4 nominees · 2 ballot items.
Proposal 1 seeks stockholder approval to allow issuance of up to 16,184,560 shares upon exercise of newly issued warrants (the New Warrants) issued in an inducement agreement; Proposal 2 seeks authority to adjourn the Special Meeting to permit further solicitation of proxies if there are insufficient votes to approve Proposal 1.
Approve issuance of up to 16,184,560 shares of common stock upon exercise of New Warrants issued to institutional investors in connection with a private placement closed October 17, 2025, to satisfy NYSE American Section 713(a) requirements and permit holders to exercise warrants.
This management proposal asks stockholders to approve the issuance of up to 16,184,560 shares of common stock upon exercise of New Warrants that were issued as part of a warrant inducement agreement consummated on October 17, 2025. The approval is required under NYSE American Section 713(a) because the transaction relates to private placement warrants with an exercise price below the applicable Minimum Price and, as structured, the New Warrants are not exercisable until stockholder approval is obtained. Management states the practical purpose of the request is to permit holders to exercise the New Warrants and thereby allow the company to receive up to approximately $8.7 million in gross proceeds if exercised for cash, which the Board asserts is important to fund the company’s operations. The inducement transaction involved existing September and May warrants being exercised at a reduced price and issuance of New Warrants equal to 200% of the shares issued upon exercise of the Existing Warrants; a resale registration statement for the New Warrant Shares has been filed and declared effective. The New Warrants contain customary anti-dilution and adjustment provisions, limitations on beneficial ownership (4.99% or, if elected, 9.99%), cashless exercise mechanics, and special provisions in the event of a Fundamental Transaction, including a Black-Scholes-based redemption right. Management discloses potential adverse effects: full exercise would dilute existing stockholders and could put downward pressure on the market price of the common stock. If stockholders do not approve the proposal the company cannot permit exercise, will be required to hold additional special meetings under the inducement agreement, and may incur substantial additional costs and delay in obtaining the contemplated financing. The Board recommends a FOR vote based on compliance with listing rules, the potential to secure needed capital, and the fact that the inducement and registration steps have already been completed; stockholders must weigh the benefits of potential financing against the dilution and market impact.

---------------

What the task requires:
Can you turn the paragraph of the warrant proposal text that begins "This management proposal asks" into a shorter bulleted list that keeps its main facts? Rely only on the warrant proposal text.

Given material:
---------------

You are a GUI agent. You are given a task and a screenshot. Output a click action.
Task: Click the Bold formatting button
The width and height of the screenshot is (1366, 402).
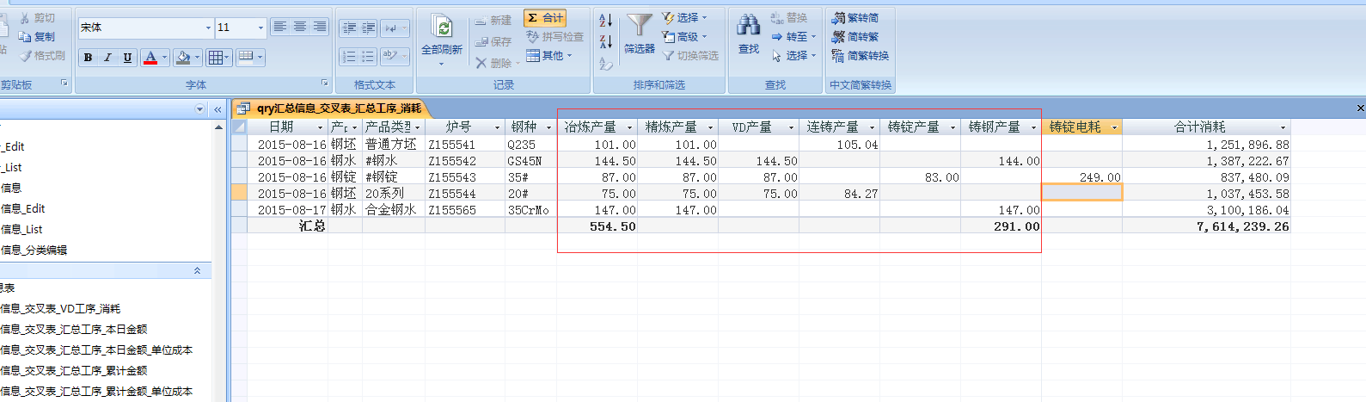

---------------

Solution for this task:
- Stockholders are asked to approve issuing up to 16,184,560 common shares on exercise of New Warrants from a warrant inducement agreement completed October 17, 2025.
- Approval is required under NYSE American Section 713(a) because the private placement warrants have an exercise price below the Minimum Price. The New Warrants cannot be exercised until stockholders approve.
- Cash exercise could bring up to about $8.7 million in gross proceeds, which the Board calls important for funding operations.
- In the inducement, existing September and May warrants were exercised at a reduced price. New Warrants were issued equal to 200% of the shares from that exercise. A resale registration statement for the New Warrant Shares is effective.
- The New Warrants include:
  - anti-dilution and adjustment provisions
  - 4.99% (or elected 9.99%) beneficial ownership limits
  - cashless exercise
  - Fundamental Transaction provisions, including a Black-Scholes-based redemption right
- Full exercise would dilute existing stockholders and could push the stock price down.
- If the proposal is rejected, exercise cannot occur. The company would have to hold more special meetings and could face substantial costs and delay.
- The Board recommends voting FOR, citing listing-rule compliance, needed capital, and the completed inducement and registration steps.